#### [EXCERPT PROVIDED]
==*==

Technically Hive will eventually reduce inflation rate to 1%, which would be lower than Koinos, but I don't think this is a good idea. If I have anything to say about it in ten years we'll be jacking up the inflation rate and allocating it to obvious winners that bring in more value than they cost. It will be interesting to see if the risks that Hive takes will prove themselves worthy against more conservative networks like Koinos that opt to remove uncertainty and politics from the equation.
Compared to Bitcoin I also think that Koinos has the right idea. The halving event on Bitcoin leads to extreme volatility and uncertainty. No halving event on Koinos is great, and a 2% inflation rate seems pretty solid. It will lead to less volatility and more consistency, and because the mining is virtual in nature it will not be limited to real-world power consumption like Bitcoin (which is why the halving event must exist so that the price can actually go up without miners dragging it down).
Ability to upgrade without hard-forks.
This is something I remember from way back in the day and is highly technical. I don't fully understand it, but then again very few people do. It's a really cool and modular feature. Perhaps there is some downside to it, but I'd have to be an expert on the tech to tell you one way or the other.
General purpose smart contracts instead of being an application specific chain.
Always be wary about decentralized networks that want to do everything on chain. Everything is all good until it actually gets adoption and then all hell breaks loose because decentralized networks don't scale very well no matter how they are implemented. That being said I believe Koinos devs know their shit and this will be handled very gracefully for quite some time.
Free accounts (bitcoin style) that don't have to be subsidized by anyone to be able to use.
This is a big talking point that most would not realize, as it has many hidden implications. For starters, we can think of Hive accounts as an abstraction of code, and abstractions are inefficient. We can think of Hive accounts as NFTs. It's just like programming in Python vs C. Python is an abstraction of C: it is written in the C language, and is highly inefficient compared to C, but there are huge advantages to using a scripting language like Python over C.
Hive accounts as NFTs are the same thing.
We store them on chain, making them inefficient, but what do we gain? For starters, we gain the ability to have multiple keys associated with our account, modify those keys as we see fit, and even engage in account recovery when our account is stolen. Koinos can do none of these things because every public key has one private key and if it gets hacked you are fucked.

==*==

#### [ROWS]
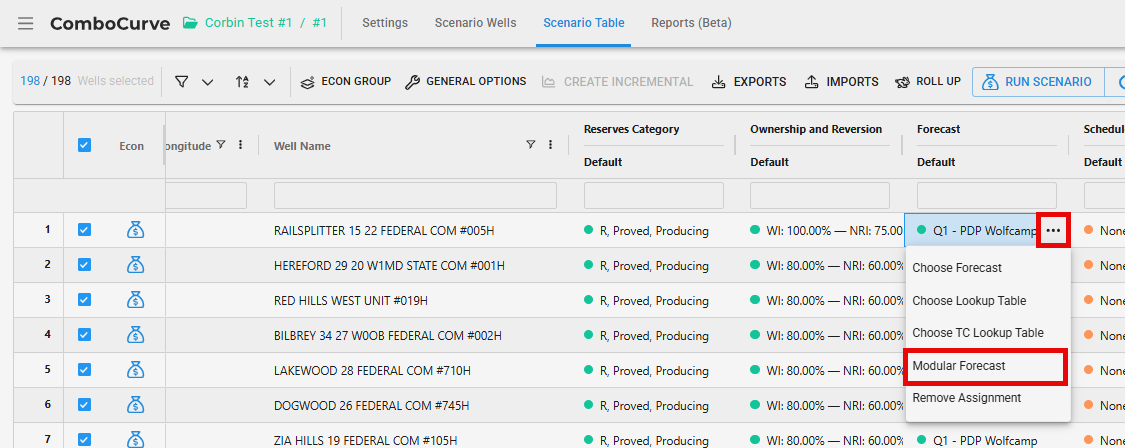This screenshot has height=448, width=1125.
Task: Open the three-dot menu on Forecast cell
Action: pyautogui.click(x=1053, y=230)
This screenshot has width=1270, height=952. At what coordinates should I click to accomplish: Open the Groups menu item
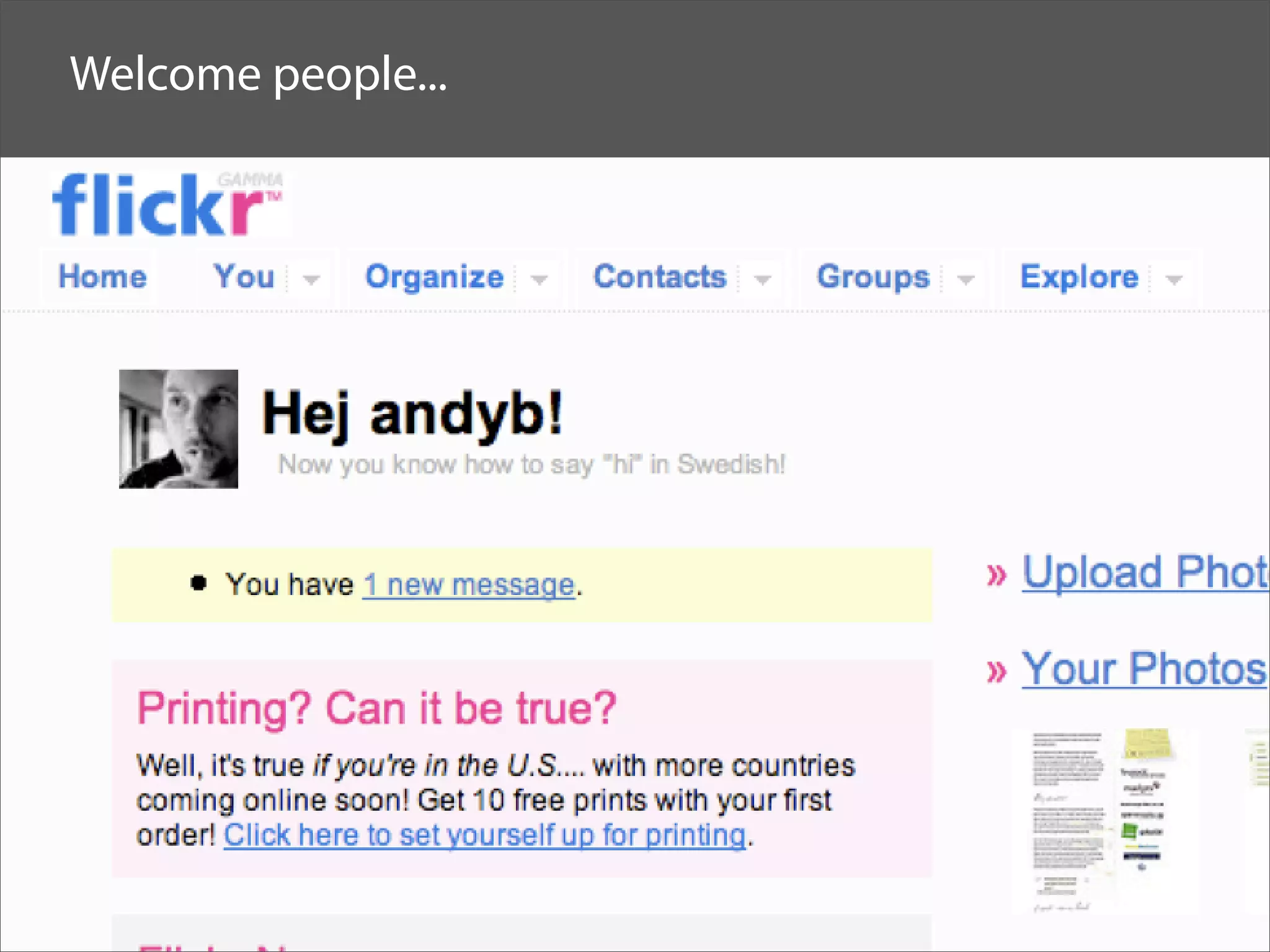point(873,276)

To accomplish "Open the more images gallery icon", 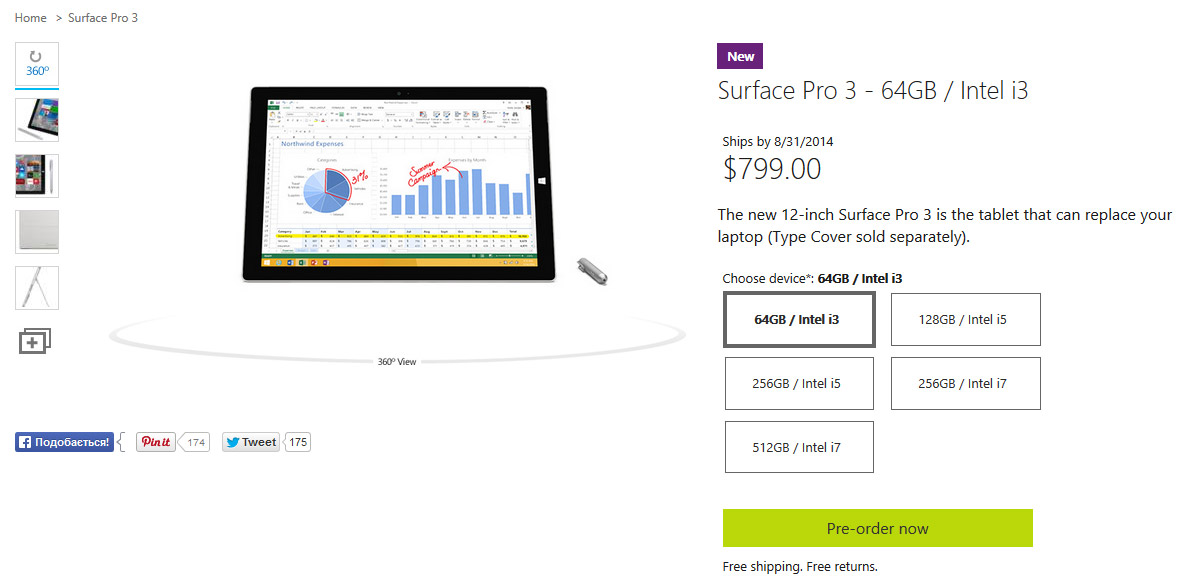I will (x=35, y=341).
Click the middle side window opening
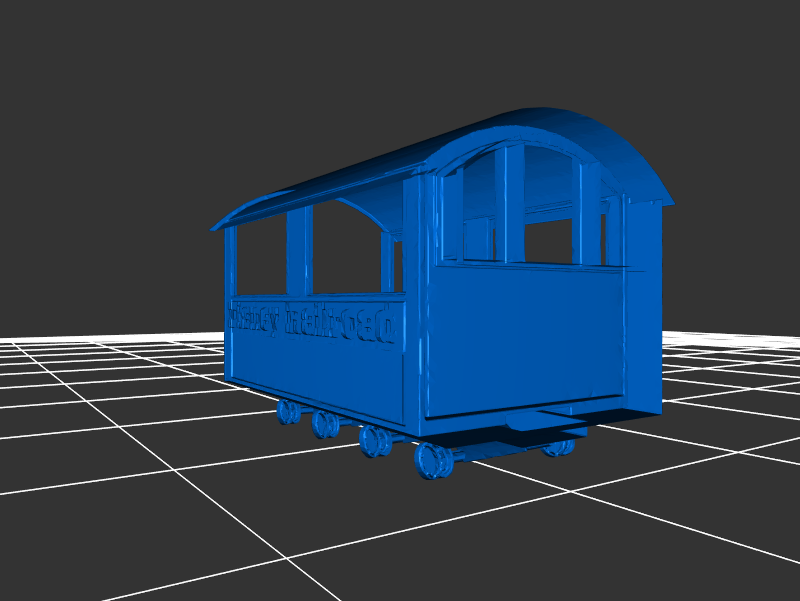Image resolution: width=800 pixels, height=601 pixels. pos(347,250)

==*==

#### [TASK INSTRUCTIONS]
(A) Transcribe the passage of the Hive and Koinos post starting at "We store them" and ending at "you are fucked.".
(B) According to the Hive and Koinos post, what does the halving event on Bitcoin lead to?
(C) Write the next part of the post comparing Hive and Koinos, picking up after its final sentence.

#### [REPLIES]
(A)
We store them on chain, making them inefficient, but what do we gain? For starters, we gain the ability to have multiple keys associated with our account, modify those keys as we see fit, and even engage in account recovery when our account is stolen. Koinos can do none of these things because every public key has one private key and if it gets hacked you are fucked.

(B) Extreme volatility and uncertainty.

(C)
You can't have account recovery without timelocks and yields and reward pools and all that. More importantly you can't recover accounts if they aren't stored on chain as a child of a greater container like @account names and their associated posting/active/owner/memo keys. I think account recovery is one of the coolest features about Hive, so I wouldn't trade that for efficiency (but I do think it's interesting that Koinos chose this valid path and I respect that decision).
Number go up, number go down.
On one final note, something I'm always harping on is the need for elasticity
within these economic systems to create long-term stability. Have you noticed that Koinos has some elasticity? That's pretty awesome. During a bull market miners will (hopefully) sell into the newfound demand and take profits. In addition to their mining reward, they get the burned Koin back as well, which can also be sold. This theoretically increases supply when the market demands supply with an increased drip of reclaimed assets.
The ideal state of the Koinos network is that half of all coins will get burned to increase virtual mining power. However, in the middle of a rampaging bull market where Koinos goes x10 or whatever, VHP tokens should decrease as miners realize gains and dump tokens on the overbought market. This in turn will make mining even more profitable for those who still have stake locked in the system. The opposite is also true: during a bear market we would hope to see old-school miners buying the dip, getting cheap koin off exchanges, and "powering them up". Of course greed might kick in and create the exact opposite scenario so we should definitely be paying attention to what happens in practice.
Conclusion
After doing all this research on Koinos I can safely say that I believe it's a really cool project with a true use-case and future. That being said I still stand by my previous assessments. When we are excited about a project we tend to exaggerate the ideal concepts when real-world proof is lacking. The idea that MANA will never have value while adoption increases is contradictory. Calling the platform "proof-of-burn" is more of a marketing selling point rather than actual reality. Nothing is being burned.
When you burn gasoline in your vehicle does the exhaust turn back into gasoline after a year's time? "Burning" tokens implies a permanent one-way transformation. Both Hive and Koinos are proof-of-timelock, which is a derivative of proof-of-stake. Delegated-Proof-of-Stake is also just a different flavor of POS. All of these systems rely on the stakeholders playing nice and following network incentives to turn a profit in accordance with the ruleset.
Calling Koinos DPOS is not inaccurate. There will be huge mining pools on Koinos that mint a lot of the blocks. People will "delegate" their "stake" to the block producers to mint blocks and earn yield. Spoiler alert: that's DPOS. What I'm trying to say here is that a lot of this argument is purely semantics that hinge on tiny details and definitions that don't really matter all that much. The only way to truly know is to do the research. Hopefully I've done a better job this time.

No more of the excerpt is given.